Below are records; transcribe only the line with "Dislike the comment with thumbs-down icon" and those after it, through the last line, without any change.

Collected data entries
· · · · · · ·
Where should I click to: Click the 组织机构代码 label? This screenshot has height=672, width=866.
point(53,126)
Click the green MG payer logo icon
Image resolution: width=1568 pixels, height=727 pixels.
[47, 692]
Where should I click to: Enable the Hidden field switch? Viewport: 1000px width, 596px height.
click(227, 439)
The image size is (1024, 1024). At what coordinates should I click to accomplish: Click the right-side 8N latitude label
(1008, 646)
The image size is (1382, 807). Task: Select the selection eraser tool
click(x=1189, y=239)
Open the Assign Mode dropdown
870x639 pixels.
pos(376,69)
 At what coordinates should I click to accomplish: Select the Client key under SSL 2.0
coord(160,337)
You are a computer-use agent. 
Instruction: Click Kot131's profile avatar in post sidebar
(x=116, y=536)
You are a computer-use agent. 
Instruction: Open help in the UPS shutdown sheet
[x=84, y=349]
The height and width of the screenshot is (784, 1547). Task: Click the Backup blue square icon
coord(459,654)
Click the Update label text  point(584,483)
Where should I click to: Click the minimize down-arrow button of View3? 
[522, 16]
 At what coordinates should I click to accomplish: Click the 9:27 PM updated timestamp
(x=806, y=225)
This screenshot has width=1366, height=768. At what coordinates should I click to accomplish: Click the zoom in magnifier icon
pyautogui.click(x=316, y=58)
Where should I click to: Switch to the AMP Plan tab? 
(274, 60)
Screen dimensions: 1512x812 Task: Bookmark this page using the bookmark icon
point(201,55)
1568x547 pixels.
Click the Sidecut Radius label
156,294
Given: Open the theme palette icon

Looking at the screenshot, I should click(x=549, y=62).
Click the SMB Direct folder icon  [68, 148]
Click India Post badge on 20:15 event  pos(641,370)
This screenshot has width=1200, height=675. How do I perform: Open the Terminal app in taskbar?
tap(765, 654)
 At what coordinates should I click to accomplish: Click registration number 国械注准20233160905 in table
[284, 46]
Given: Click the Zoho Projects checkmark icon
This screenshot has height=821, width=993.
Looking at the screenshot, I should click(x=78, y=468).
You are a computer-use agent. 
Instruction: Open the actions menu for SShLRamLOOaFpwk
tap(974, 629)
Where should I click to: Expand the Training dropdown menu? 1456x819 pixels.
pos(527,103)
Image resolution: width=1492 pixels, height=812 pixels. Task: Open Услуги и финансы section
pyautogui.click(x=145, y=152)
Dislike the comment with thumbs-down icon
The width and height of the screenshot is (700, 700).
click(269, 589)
· · · · · · ·
Output for this task
Dislike the comment with thumbs-down icon
The width and height of the screenshot is (700, 700).
click(269, 589)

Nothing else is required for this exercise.